> [Exercise data]
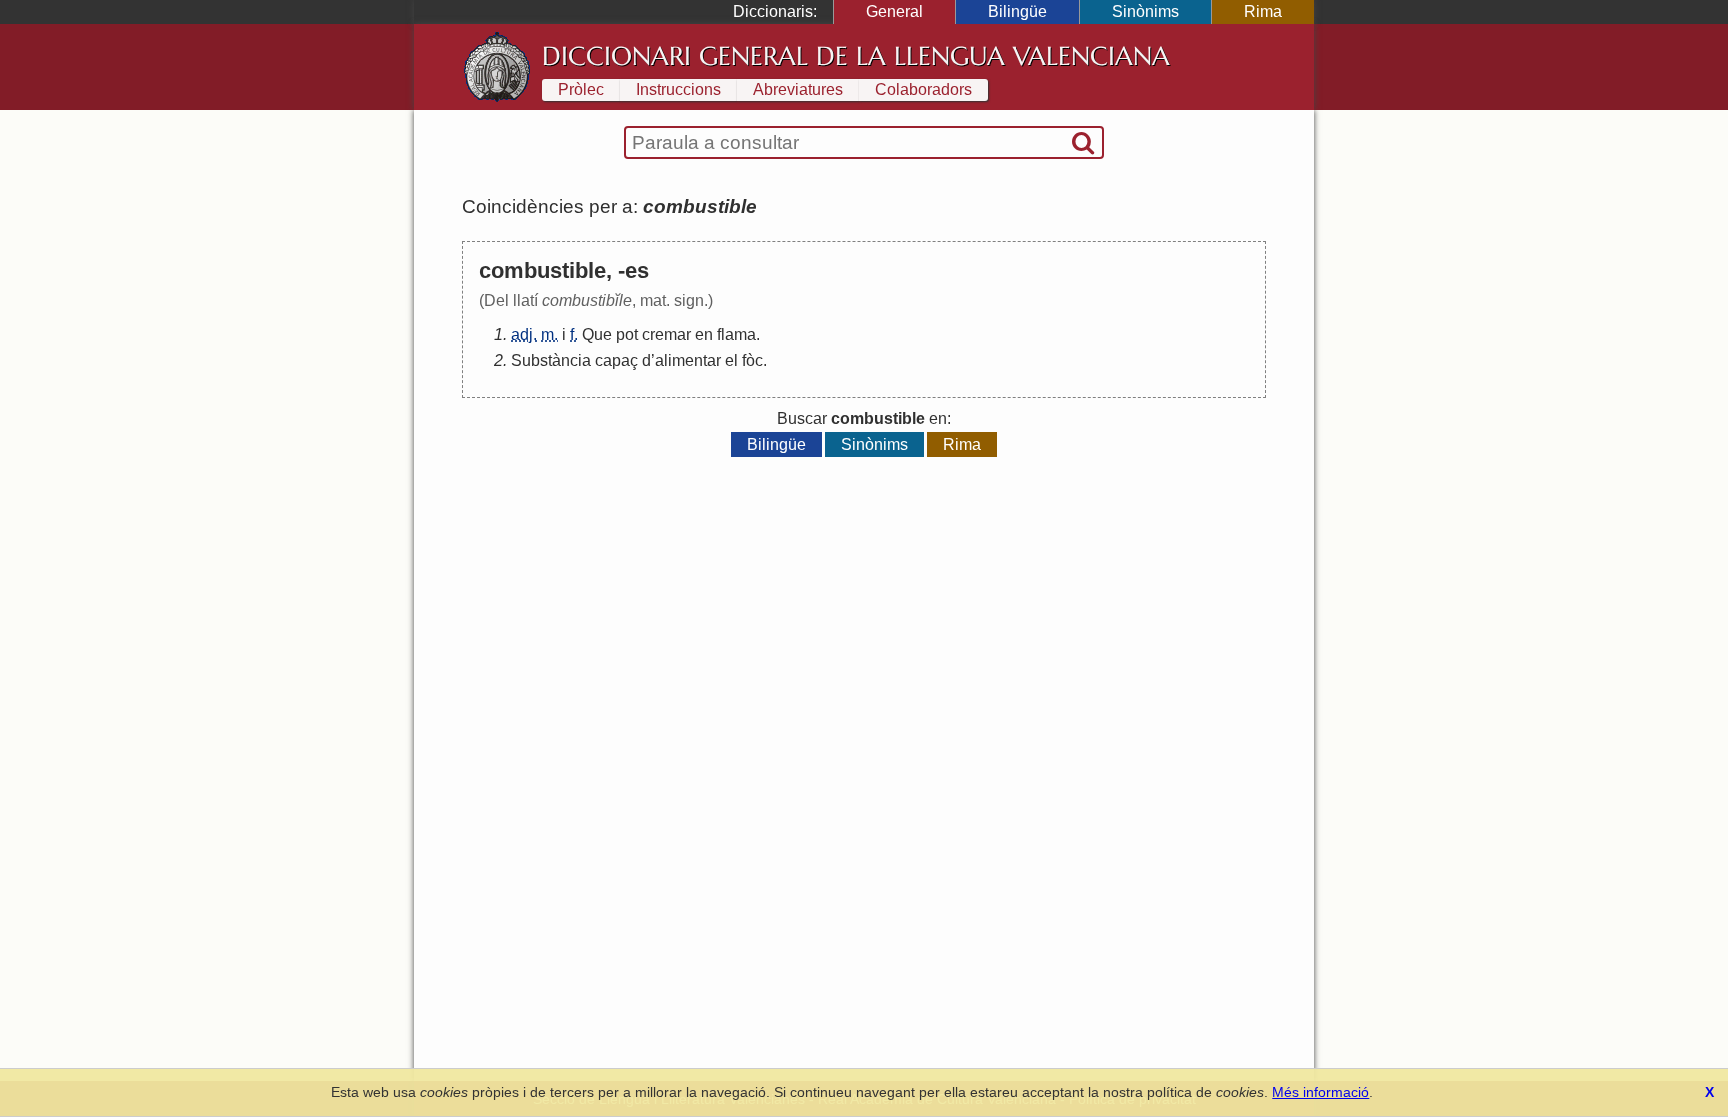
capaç (616, 360)
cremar (666, 334)
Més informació (1320, 1092)
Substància (551, 360)
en (704, 334)
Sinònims (1145, 11)
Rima (1263, 11)
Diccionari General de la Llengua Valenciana (856, 56)
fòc (752, 360)
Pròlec (581, 89)
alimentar (688, 360)
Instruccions (678, 89)
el (731, 360)
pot (627, 334)
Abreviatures (798, 89)
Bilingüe (1017, 11)
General (894, 11)
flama (736, 334)
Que (597, 334)
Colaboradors (923, 89)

> [What to produce] Repeat, line for line and exactly, the material from its first line through the line that contains "Abreviatures (798, 89)", both ends included; no pictures belong in the copy.

> [Output for this exercise]
capaç (616, 360)
cremar (666, 334)
Més informació (1320, 1092)
Substància (551, 360)
en (704, 334)
Sinònims (1145, 11)
Rima (1263, 11)
Diccionari General de la Llengua Valenciana (856, 56)
fòc (752, 360)
Pròlec (581, 89)
alimentar (688, 360)
Instruccions (678, 89)
el (731, 360)
pot (627, 334)
Abreviatures (798, 89)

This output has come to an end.